(TASK INPUT):
>>>>>
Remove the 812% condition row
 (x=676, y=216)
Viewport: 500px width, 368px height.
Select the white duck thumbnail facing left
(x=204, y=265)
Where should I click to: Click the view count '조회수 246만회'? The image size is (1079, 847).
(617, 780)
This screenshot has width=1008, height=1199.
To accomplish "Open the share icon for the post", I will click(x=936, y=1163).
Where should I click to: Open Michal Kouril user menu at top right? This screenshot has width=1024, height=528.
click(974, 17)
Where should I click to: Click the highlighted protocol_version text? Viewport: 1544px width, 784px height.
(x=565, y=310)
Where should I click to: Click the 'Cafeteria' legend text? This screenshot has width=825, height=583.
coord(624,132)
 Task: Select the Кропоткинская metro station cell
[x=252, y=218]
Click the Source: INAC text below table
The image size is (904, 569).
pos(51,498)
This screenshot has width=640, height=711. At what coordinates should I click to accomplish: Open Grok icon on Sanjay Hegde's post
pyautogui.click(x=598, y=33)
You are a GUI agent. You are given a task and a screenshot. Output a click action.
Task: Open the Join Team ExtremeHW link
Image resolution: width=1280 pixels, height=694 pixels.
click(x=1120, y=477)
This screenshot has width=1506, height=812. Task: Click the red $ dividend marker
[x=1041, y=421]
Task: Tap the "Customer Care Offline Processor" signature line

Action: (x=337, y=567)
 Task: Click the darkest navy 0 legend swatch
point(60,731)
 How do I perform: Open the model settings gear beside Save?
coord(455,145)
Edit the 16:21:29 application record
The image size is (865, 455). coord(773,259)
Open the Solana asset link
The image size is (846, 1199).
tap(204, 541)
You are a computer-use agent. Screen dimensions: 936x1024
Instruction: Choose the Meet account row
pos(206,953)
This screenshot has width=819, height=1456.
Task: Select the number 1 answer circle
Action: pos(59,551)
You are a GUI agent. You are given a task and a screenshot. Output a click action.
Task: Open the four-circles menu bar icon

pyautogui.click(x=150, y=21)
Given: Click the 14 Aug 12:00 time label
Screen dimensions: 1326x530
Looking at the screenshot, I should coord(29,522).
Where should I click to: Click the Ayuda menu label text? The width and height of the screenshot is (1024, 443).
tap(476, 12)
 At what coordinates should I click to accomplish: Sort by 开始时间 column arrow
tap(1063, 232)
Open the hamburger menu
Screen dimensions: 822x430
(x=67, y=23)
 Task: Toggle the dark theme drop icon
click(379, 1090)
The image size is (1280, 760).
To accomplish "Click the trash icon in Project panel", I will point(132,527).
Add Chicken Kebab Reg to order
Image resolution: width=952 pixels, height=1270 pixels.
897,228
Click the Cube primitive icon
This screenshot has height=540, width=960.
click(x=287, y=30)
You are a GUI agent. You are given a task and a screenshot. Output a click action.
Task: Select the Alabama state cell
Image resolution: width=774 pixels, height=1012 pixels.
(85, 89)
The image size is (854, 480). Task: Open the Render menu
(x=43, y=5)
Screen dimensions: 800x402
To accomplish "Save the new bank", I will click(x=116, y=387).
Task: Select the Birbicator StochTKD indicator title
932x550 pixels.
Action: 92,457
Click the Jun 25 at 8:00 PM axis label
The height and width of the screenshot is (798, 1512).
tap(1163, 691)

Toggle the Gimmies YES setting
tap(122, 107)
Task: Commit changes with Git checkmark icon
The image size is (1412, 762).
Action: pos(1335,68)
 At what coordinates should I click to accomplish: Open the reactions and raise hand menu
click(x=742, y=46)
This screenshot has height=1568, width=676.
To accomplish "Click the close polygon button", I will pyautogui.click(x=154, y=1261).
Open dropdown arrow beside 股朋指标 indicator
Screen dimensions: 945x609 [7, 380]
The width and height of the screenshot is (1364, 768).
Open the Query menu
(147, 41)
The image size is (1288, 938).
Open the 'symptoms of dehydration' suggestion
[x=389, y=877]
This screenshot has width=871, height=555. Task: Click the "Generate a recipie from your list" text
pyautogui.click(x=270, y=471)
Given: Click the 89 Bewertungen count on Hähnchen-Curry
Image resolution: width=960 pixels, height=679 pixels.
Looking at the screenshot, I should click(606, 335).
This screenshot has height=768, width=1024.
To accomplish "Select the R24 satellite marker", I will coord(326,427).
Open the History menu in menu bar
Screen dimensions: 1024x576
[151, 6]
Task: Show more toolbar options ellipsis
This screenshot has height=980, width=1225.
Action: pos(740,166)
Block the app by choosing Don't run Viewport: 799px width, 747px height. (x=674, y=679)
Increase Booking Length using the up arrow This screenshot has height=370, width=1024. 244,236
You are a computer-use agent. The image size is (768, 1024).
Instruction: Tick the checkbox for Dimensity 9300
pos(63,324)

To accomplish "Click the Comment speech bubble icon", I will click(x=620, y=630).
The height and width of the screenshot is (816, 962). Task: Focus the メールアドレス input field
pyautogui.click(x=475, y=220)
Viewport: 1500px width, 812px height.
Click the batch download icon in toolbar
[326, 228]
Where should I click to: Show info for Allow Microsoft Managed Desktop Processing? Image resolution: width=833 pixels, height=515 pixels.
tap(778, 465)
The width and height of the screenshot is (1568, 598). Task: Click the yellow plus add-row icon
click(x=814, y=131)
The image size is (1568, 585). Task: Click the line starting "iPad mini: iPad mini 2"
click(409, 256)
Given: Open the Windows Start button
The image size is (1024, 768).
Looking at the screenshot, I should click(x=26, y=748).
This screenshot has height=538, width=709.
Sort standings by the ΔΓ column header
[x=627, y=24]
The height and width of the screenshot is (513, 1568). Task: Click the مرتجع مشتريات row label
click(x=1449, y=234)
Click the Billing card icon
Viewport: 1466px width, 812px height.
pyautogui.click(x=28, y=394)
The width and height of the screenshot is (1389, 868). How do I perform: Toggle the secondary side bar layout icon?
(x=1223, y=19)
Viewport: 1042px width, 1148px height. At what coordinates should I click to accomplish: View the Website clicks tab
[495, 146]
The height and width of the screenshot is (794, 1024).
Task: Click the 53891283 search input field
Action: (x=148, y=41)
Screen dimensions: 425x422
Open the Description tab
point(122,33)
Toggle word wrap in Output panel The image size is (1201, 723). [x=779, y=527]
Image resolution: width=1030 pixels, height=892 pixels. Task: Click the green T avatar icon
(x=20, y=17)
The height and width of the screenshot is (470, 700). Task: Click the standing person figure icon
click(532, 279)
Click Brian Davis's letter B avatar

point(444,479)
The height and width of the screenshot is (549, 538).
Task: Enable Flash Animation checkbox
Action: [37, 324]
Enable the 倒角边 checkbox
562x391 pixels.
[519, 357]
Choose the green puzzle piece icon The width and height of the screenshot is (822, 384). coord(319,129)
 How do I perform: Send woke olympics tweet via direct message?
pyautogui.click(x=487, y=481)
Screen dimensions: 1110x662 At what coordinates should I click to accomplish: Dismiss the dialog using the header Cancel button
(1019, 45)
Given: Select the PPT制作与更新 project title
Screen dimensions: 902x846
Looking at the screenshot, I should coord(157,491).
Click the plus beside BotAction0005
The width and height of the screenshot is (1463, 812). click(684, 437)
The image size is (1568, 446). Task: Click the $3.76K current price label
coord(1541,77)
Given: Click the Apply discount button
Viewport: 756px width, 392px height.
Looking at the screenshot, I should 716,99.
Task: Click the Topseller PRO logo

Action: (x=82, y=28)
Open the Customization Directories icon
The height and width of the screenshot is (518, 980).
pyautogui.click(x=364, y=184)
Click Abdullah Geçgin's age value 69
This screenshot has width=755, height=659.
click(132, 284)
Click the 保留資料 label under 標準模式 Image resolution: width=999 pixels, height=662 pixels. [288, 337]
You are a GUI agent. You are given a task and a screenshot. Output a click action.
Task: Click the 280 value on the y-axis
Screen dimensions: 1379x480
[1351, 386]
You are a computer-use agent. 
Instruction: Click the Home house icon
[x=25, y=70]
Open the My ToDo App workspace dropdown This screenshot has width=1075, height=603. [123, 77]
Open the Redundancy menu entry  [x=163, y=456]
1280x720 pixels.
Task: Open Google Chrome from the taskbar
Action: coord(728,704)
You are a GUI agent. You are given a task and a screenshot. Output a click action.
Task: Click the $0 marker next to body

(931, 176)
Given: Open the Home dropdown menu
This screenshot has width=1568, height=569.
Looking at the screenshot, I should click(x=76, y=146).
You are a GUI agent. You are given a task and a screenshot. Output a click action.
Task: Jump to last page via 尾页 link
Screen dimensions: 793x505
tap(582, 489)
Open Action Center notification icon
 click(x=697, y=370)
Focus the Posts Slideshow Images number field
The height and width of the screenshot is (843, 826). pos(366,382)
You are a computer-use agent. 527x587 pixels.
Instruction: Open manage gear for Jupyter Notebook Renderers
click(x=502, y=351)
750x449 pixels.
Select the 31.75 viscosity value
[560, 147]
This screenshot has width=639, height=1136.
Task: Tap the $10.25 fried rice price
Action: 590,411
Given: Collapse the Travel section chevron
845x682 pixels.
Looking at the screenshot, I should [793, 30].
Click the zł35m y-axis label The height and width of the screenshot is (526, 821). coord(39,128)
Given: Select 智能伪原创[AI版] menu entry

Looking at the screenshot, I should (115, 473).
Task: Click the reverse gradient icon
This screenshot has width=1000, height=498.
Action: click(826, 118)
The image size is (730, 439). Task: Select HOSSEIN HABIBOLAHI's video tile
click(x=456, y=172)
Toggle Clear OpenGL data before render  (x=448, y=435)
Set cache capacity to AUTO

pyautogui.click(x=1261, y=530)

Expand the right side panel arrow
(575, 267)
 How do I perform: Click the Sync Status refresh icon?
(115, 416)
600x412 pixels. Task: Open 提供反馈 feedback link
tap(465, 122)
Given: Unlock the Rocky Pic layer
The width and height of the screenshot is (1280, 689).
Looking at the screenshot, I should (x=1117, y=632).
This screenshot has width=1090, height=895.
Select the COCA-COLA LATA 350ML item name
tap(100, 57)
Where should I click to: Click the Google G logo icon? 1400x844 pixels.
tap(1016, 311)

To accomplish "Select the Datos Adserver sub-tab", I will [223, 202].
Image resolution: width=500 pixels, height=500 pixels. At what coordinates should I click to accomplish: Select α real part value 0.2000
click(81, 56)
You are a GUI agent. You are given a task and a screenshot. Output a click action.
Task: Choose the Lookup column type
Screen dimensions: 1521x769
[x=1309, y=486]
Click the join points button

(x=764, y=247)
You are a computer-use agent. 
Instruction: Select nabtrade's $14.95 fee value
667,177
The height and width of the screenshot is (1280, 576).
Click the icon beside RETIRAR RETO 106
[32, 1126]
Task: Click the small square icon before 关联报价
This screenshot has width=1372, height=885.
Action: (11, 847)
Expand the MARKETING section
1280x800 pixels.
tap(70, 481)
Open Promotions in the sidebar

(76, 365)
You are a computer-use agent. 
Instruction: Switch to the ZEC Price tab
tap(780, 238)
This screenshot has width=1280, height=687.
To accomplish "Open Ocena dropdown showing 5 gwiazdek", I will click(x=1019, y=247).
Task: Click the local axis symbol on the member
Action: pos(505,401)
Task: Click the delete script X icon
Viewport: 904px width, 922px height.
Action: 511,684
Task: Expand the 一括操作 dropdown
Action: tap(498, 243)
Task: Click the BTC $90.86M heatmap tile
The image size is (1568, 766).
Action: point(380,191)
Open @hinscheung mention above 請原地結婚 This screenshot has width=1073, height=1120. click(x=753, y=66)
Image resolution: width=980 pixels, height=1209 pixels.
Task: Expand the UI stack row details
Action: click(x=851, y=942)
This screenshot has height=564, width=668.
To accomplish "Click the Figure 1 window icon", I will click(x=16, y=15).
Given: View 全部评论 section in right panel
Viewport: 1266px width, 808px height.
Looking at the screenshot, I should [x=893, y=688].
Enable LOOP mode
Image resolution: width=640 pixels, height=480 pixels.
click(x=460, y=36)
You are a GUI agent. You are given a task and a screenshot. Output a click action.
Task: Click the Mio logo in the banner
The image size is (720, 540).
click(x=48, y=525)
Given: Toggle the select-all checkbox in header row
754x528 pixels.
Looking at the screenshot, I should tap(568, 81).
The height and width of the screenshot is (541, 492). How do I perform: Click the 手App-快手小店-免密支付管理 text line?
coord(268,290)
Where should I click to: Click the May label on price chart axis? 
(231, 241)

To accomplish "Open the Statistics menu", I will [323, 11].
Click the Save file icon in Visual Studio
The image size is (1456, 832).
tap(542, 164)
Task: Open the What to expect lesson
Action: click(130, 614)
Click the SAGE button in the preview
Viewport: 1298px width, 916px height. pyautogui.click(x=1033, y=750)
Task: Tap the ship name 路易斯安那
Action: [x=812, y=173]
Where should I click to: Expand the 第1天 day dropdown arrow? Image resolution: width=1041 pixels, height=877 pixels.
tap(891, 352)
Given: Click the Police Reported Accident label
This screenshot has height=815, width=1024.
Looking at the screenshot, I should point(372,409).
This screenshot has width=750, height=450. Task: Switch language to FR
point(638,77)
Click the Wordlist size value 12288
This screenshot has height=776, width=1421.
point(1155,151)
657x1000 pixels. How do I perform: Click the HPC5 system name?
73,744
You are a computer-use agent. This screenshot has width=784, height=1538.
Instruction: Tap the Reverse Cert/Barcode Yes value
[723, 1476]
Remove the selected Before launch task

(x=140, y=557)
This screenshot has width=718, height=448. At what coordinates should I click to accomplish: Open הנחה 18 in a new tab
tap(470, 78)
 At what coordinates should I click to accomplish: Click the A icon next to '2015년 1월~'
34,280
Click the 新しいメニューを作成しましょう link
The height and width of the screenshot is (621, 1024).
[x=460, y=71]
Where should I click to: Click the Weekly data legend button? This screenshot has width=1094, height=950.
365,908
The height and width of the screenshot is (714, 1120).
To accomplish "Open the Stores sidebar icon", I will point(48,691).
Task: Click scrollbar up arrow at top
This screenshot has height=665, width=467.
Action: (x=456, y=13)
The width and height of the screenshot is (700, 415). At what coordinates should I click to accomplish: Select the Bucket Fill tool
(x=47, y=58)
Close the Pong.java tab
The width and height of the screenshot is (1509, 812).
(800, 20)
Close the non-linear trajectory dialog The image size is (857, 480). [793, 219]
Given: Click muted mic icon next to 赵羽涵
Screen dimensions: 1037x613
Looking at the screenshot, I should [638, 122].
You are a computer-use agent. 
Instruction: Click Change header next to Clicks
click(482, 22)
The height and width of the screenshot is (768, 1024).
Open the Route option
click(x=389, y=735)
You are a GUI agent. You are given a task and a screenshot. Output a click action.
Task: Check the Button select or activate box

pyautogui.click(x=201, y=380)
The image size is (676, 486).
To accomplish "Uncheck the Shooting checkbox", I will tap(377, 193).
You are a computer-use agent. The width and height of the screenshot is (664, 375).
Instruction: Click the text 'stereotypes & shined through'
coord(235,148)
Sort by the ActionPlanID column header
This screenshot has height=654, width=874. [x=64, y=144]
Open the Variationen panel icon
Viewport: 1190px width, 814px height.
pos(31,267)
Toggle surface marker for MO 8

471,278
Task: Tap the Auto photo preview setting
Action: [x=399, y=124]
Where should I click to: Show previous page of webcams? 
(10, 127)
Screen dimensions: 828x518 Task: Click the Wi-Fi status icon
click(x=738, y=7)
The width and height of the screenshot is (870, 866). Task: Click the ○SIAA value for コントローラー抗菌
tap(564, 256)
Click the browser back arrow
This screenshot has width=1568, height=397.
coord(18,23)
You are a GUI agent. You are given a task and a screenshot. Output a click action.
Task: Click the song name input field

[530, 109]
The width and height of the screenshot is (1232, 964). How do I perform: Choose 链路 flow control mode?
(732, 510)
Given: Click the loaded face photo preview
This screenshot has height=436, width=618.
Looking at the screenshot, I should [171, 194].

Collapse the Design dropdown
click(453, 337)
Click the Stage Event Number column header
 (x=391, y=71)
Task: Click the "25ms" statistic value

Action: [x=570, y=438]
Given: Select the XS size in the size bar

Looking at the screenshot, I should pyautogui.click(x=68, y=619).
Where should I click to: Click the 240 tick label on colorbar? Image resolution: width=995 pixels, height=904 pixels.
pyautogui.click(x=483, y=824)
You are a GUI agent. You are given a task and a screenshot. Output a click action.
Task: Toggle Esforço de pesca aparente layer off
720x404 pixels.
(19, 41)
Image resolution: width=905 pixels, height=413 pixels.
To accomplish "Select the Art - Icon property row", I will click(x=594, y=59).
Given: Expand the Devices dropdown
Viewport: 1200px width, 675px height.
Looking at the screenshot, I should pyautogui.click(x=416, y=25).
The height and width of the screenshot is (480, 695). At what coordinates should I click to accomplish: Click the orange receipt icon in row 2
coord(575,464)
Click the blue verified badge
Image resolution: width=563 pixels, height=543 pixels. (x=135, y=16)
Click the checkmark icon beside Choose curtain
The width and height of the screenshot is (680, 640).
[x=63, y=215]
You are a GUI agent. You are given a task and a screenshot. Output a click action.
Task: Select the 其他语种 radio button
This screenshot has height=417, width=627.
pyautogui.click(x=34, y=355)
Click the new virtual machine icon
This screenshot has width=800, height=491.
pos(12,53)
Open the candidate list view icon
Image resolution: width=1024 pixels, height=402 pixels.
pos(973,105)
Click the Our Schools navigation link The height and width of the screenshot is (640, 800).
<<<<<
(TASK OBJECTIVE):
Which lines hold the word "layer"? Copy each of them from the records.

(SOLUTION TO THE PROBLEM):
Given: Unlock the Rocky Pic layer
Task: Toggle Esforço de pesca aparente layer off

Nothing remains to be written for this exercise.